Pengertian syarat dan pembagian syarat dalam ushul fiqih

Pengertian Syarat

Syarat yaitu sesuatu keadaan yang karenanya baru ada hukum dan dengan ketiadaannya maka tidak akan ada hukum. Menurut Imam As-Saukany dalam kitabnya Irsadul fuhul yang dikutip oleh Ja’far Amir sebagai berikut:

“Syarat ialah sesuatu sifat yang apabila sesuatu ini tidak ada mengakibatkan tidak adanya hukum”. Contoh:

  1.  “Allah tidak akan menerima shalat seseorang diantara kamu apabila berhadat hingga ia berwudhu”. (HR. Bukhary).
  2. Haul (genap satu tahun) adalah syarat wajibnya zakat harta perniagaan, dan jika tidak ada haul maka tidak ada kewajiban zakat.
  3. Jika sudah kawin lalu salah seorang diantara keduanya ada yang zina maka datanglah hukum rajam. Jadi zina ini adalah syarat adanya hokum rajam.

Syarat itu pada garis besar dibagi kepada dua bagian yaitu:

  1. Syarat hakiky (Syar’i) yaitu sesuatu pekerjaan yang diperintahkan sebelum mengerjakan yang lain ini tidak diterima sebelum mengerjakan yang pertama. Seperti kawin. Sebelum melaksanakan kawin syaratnya harus ada saksi dan wali dulu.Syarat ini ada yang termasuk ke dalam hukum taklify seperti menutup aurat jika hendak shalat. Untuk menutup aurat ini adalah diperintahkan syara’ untuk menghasilkannya. Ada pula yang termasuk ke dalam hukum Wadh’i, seperti wajibnya zakat karena adanya genap satu tahun. Di sini tidak dilarang atau disuruh untuk menghasilkan harta tersebut
  2. Syarat Jally, yaitu perbuatan yang dijadikan syarat untuk mewujudkan perbuatan yang lainnya.

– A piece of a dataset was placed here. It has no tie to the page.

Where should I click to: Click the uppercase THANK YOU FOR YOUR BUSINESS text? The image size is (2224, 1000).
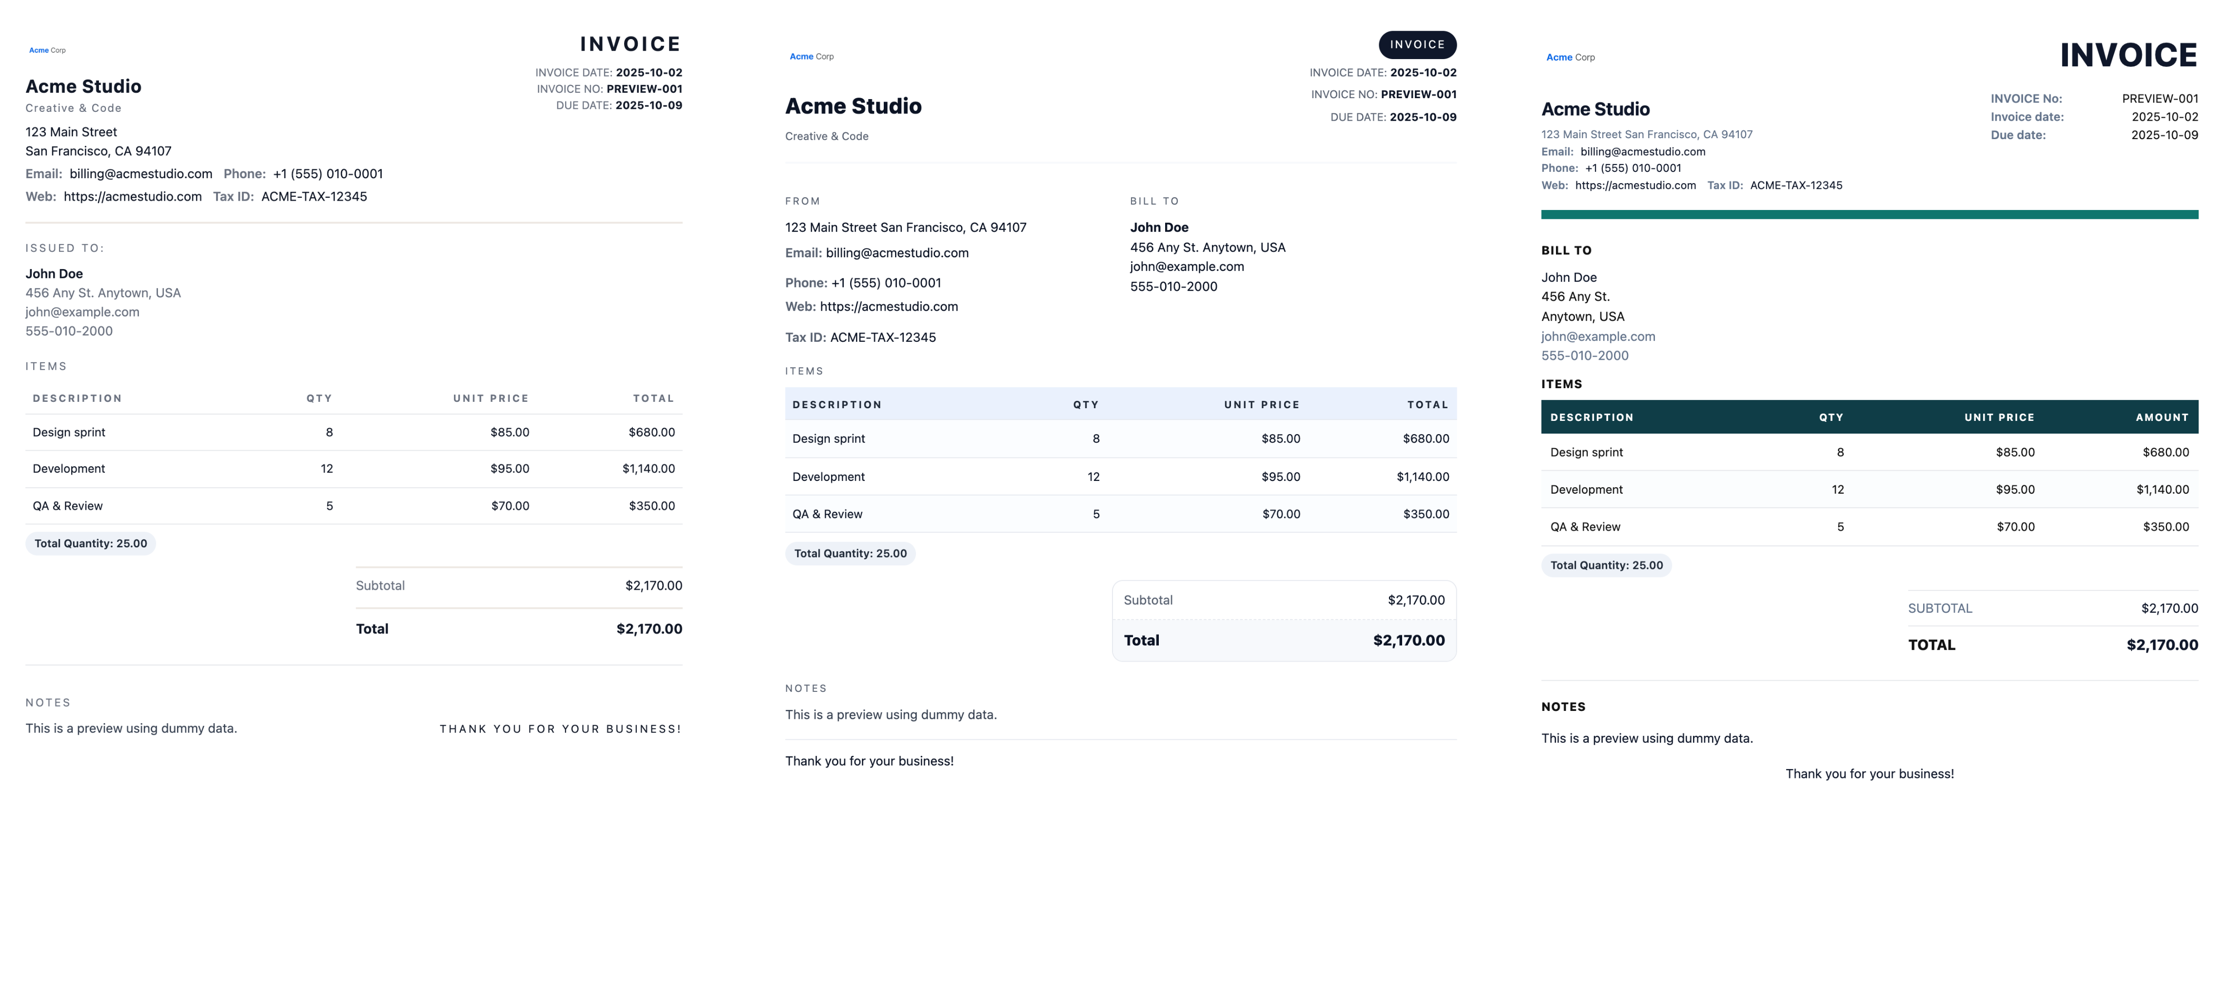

    Yang termasuk ke dalam syarat ini ada empat macam, yaitu:

    1. Syarat untuk menyempurnakan masyrut, seperti dalam jual beli boleh diadakan dengan kontan atau dengan berangsur sebab perbuatan itu hanya untuk menyempurnakan itu terhadap yang dikenal syarat (masyrut), yaitu jual beli, sedangkan  syarat jual beli yaitu kontan atau berangsur.
    2. Syarat yang tidak boleh diadakan, seperti kewajiban tidak memberi nafkah kepada calon istri sebab member nafkah kepada istrinya syaratnya harus kawin dulu.
    3. Syarat yang tidak nyata berlawanan dengan masyrut seperti dalam ibadah tidak boleh mengadakan syarat sendiri yang memang tidak diperintah oleh syara untuk mengadakannya. Adapun dalam muamalah dibolehkan untuk mengerjakannya kecuali jika dilarang.
    4. Berkumpulnya sebab dan syarat tidak berarti bolehnya mengerjakan sesuatu perintah, seperti sebabnya tergelincir matahari menyebabkan wajibnya shalat, untuk mengerjakna shalat harus dilaksanakan dulu syarat, yaitu wudhu tetapi walau sudah mengerjakan wudhu jika belum tergelincir matahari maka belum wajib shalat.